College has gifted me a scent of nostalgia about what was, the rot that is becoming, and the opportunity to learn.
For the past three years, I written tirelessly yet unsuccessfully about nostalgia – and for a few related reasons.
The first is loss: nostalgia seems to only manifest at the first perceived possibility of what could no longer be. I have endured many losses. And I will suffer many more. This coming-of-age acceptance has seemingly fastened my intuition for endings, which has in turn caused frequent onsets of nostalgia.
Why do I feeling nostalgic about something that isn’t over (yet)?
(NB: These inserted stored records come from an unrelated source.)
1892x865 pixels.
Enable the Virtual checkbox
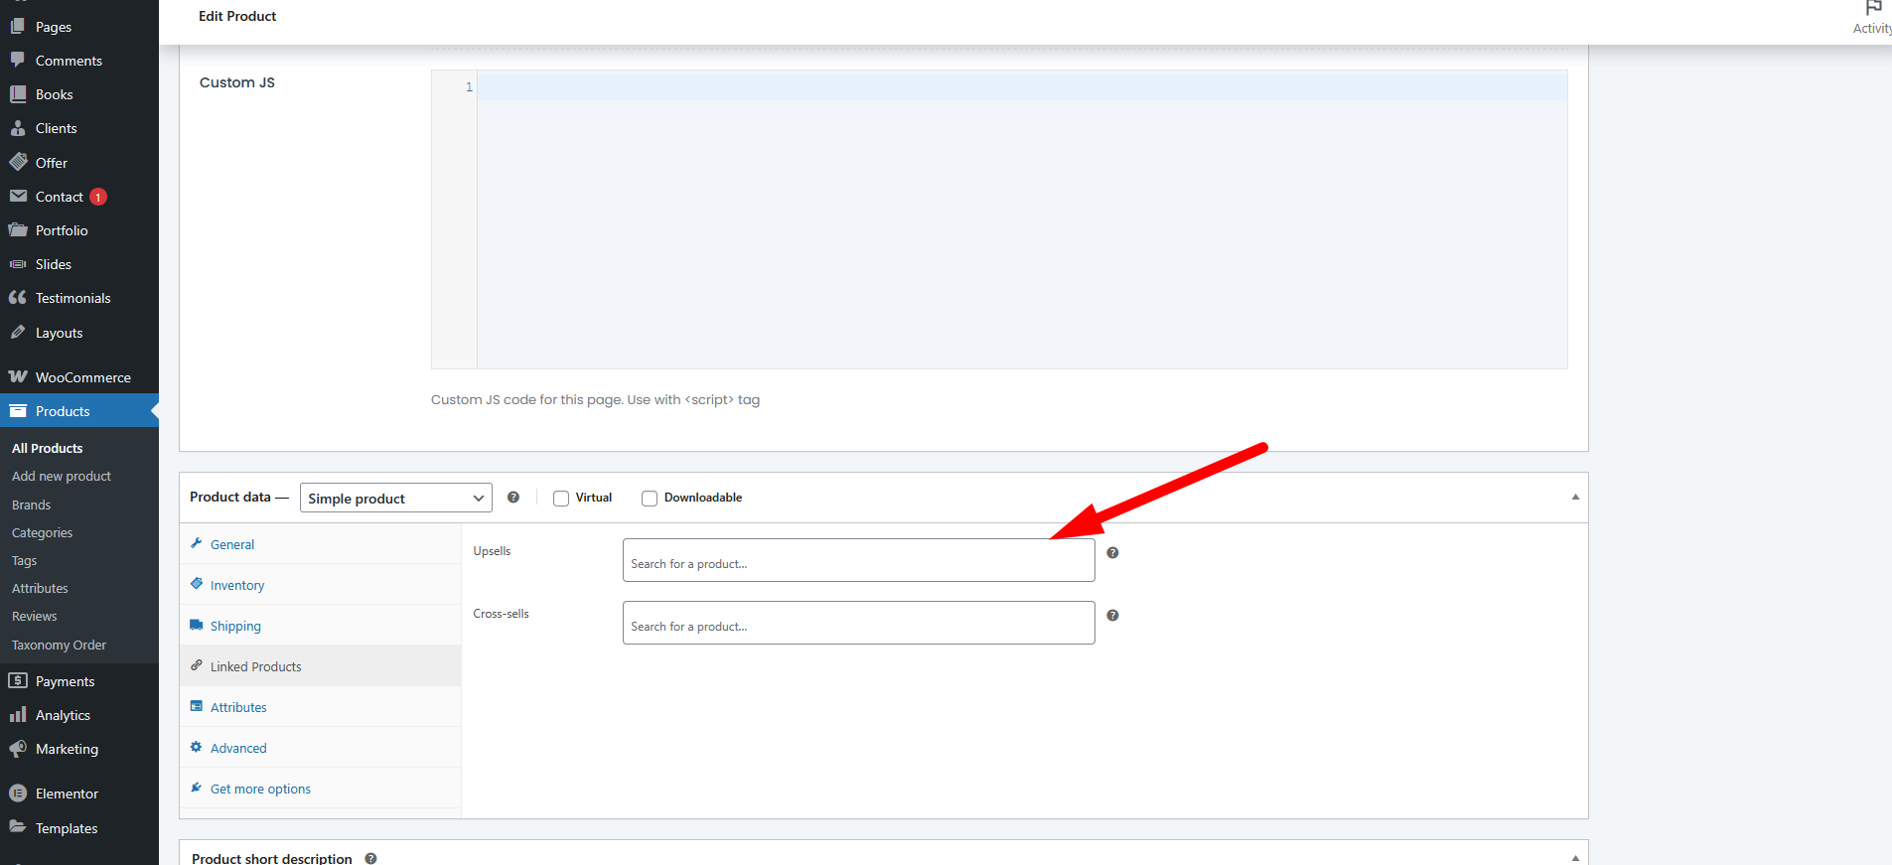[561, 499]
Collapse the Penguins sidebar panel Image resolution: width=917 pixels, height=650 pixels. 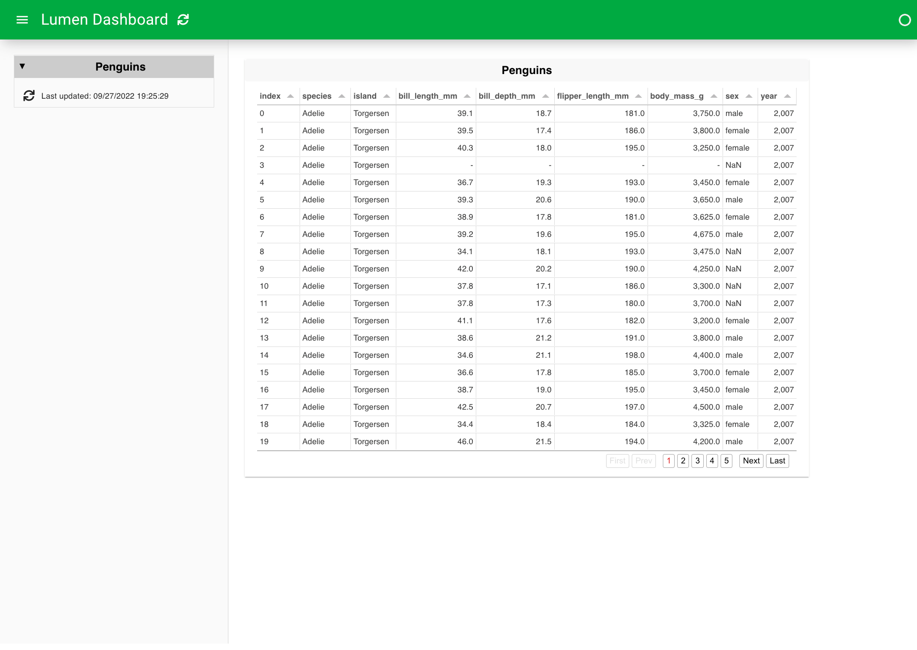pos(22,67)
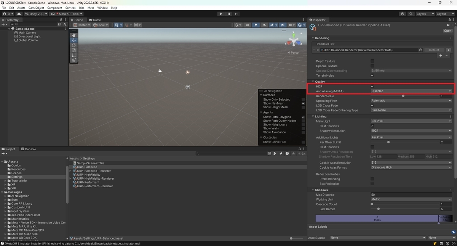Screen dimensions: 457x246
Task: Select the Rotate tool in the scene toolbar
Action: tap(74, 45)
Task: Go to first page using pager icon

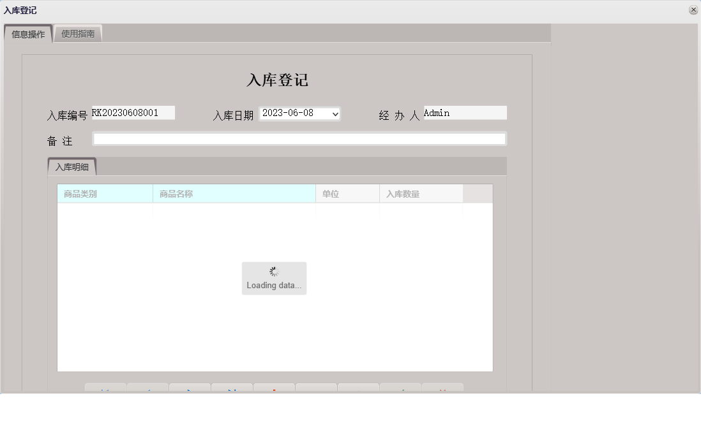Action: [x=105, y=389]
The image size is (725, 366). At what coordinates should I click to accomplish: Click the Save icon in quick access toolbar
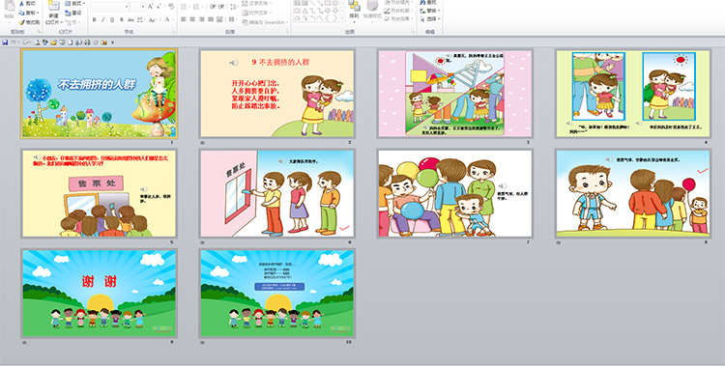pos(5,42)
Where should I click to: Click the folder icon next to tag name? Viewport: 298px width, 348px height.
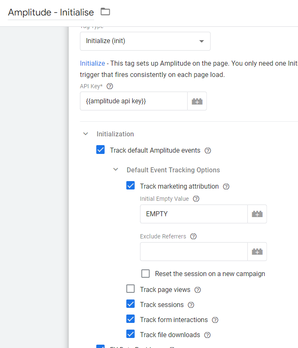pyautogui.click(x=105, y=12)
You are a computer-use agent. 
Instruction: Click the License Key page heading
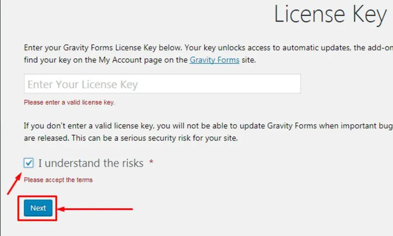tap(330, 15)
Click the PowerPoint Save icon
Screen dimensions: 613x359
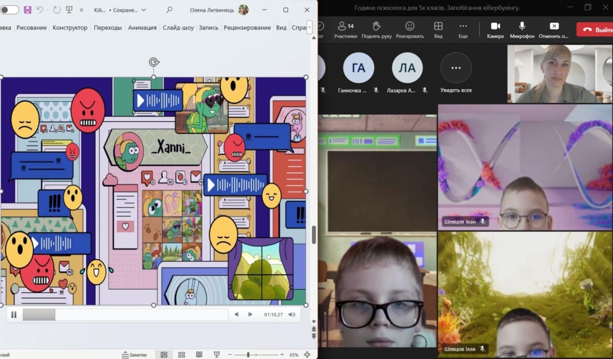coord(28,10)
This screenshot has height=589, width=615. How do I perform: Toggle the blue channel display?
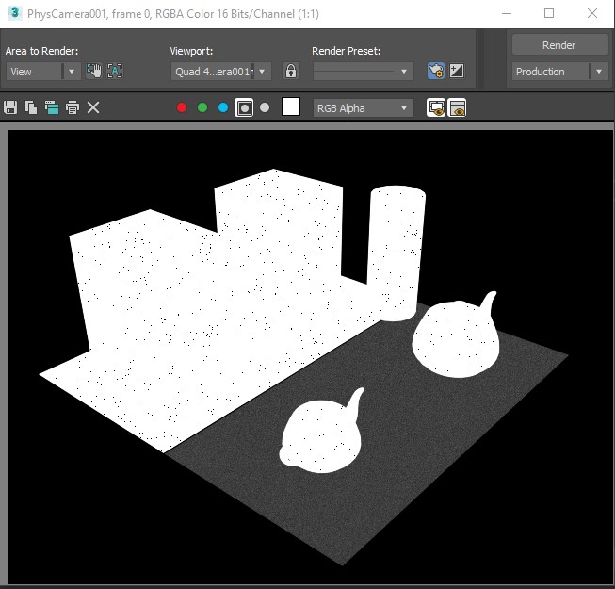(x=223, y=107)
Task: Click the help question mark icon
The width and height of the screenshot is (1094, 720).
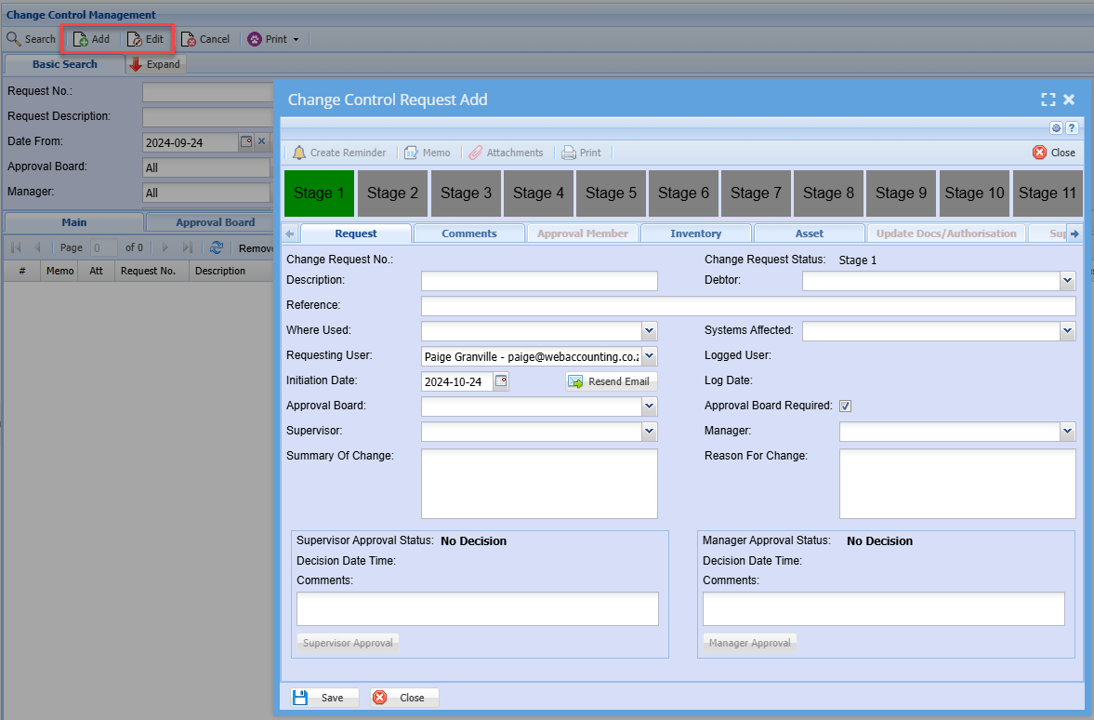Action: (x=1071, y=128)
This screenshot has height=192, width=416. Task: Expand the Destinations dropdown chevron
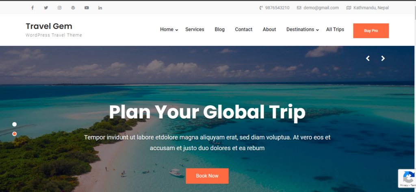pos(317,30)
Because everything ends.
The second is redemption: nostalgia offers us solutions to once unsolvable timelines. In fact, I’d argue that you cannot feel nostalgic about a moment you had completely resolved. The feeling only festers in our obliviousness of what is. It lets us consume (or be consumed by) today, anticipates personal growth or chaos, then springs once we can begin to make sense of what was. We gain understanding of the past in exchange for time – and often pain. And we are gifted the chance to re-parametrize the simulation.
The other reasons deserve their own essays, so I’ll return to the matter at hand –
Nostalgia for a quiet and dampened place – one without patients on life-support.
Nostalgia for difficult and deliberate access.
Nostalgia for algorithm-less connections – forged through stalk and craft.
Nostalgia for going slow.
But we press on,
Biking through seas of heads bent low,
Avoiding the collisions, inevitable.
The phones will not stop. The silence may never return.
Yet, there are still priors hidden beneath the noise.
If only we could look up long enough to find them.
Written with angst,
Published in resignation,
Joel
Bro this is a beautiful piece. Thank you for reminding me of the gift of nostalgia
My God this is so good. I love how it reads like poetry; and the fact that poetry is often Melancholic adds to the nostalgia you want readers to experience. Love this one so much.